Taking the data below line by line, count those that include the word "agent" and report the number alone.

____ EXERCISE MATERIAL

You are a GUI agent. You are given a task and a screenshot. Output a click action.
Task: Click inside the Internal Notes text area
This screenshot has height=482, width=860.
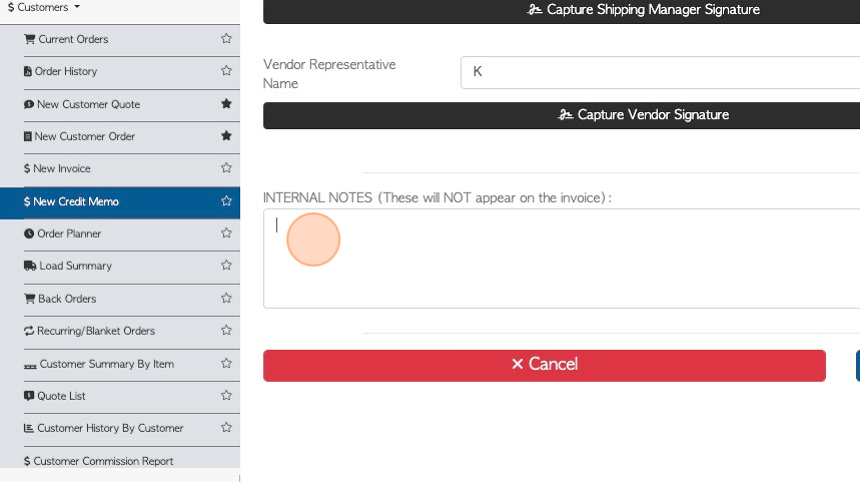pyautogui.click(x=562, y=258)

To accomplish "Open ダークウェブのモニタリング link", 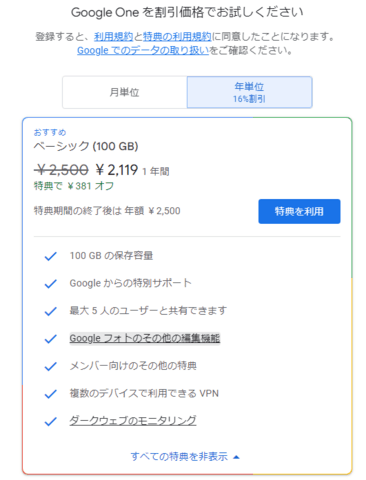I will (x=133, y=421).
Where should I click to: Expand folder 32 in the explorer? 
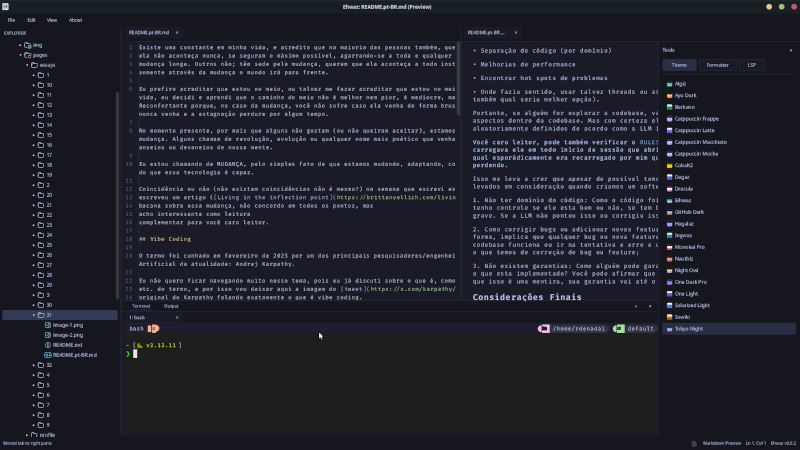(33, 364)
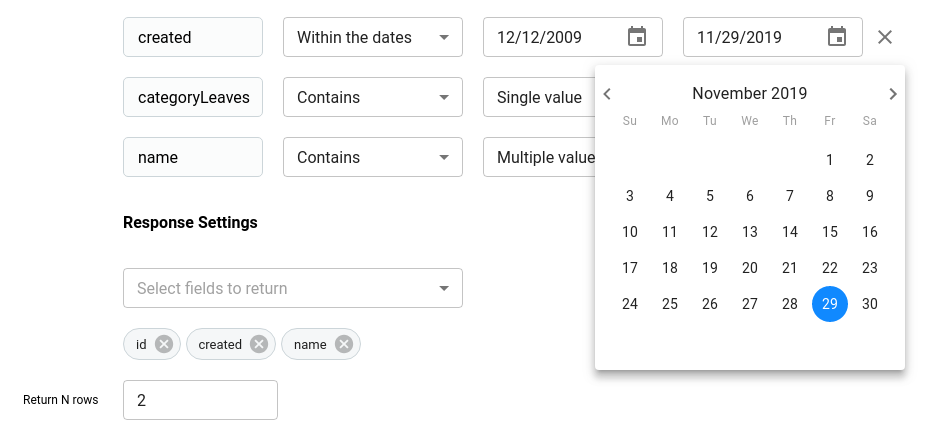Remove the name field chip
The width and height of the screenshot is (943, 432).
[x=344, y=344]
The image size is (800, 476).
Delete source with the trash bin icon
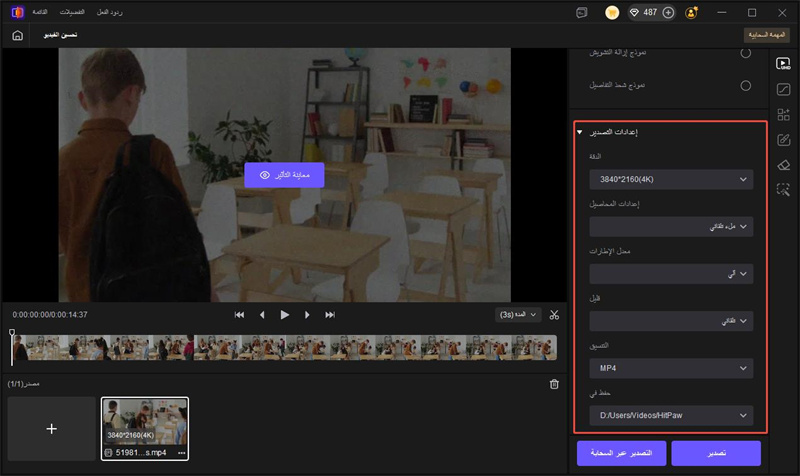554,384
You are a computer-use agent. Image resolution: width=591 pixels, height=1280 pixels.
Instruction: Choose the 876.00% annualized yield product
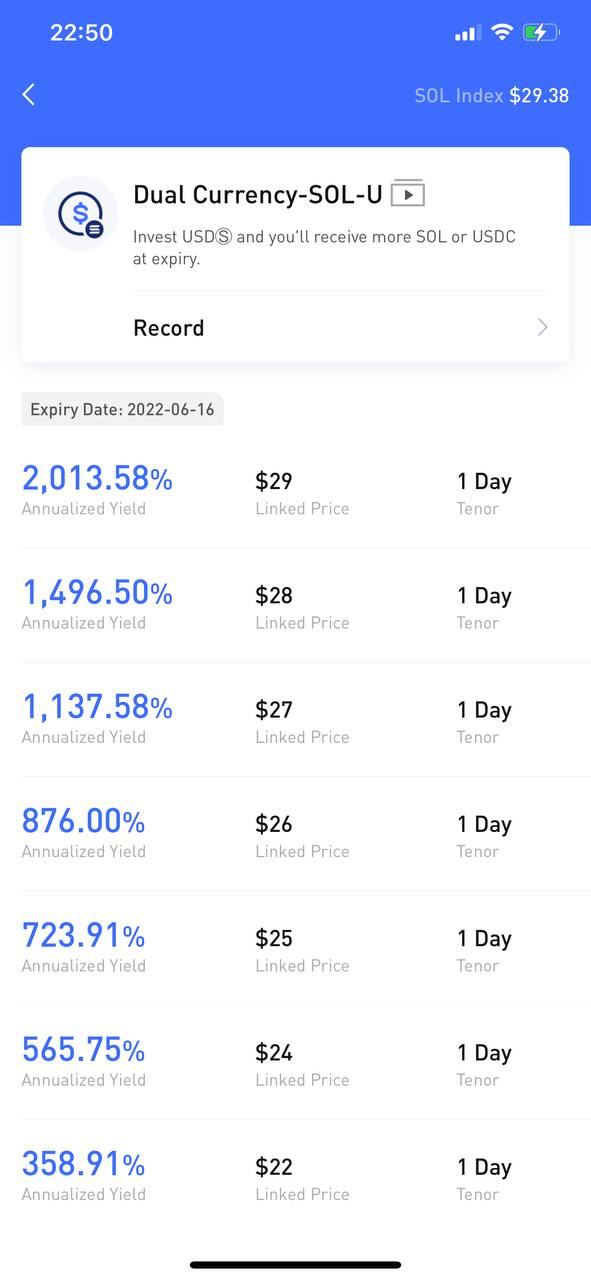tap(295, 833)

________

WRITTEN SOLUTION> 2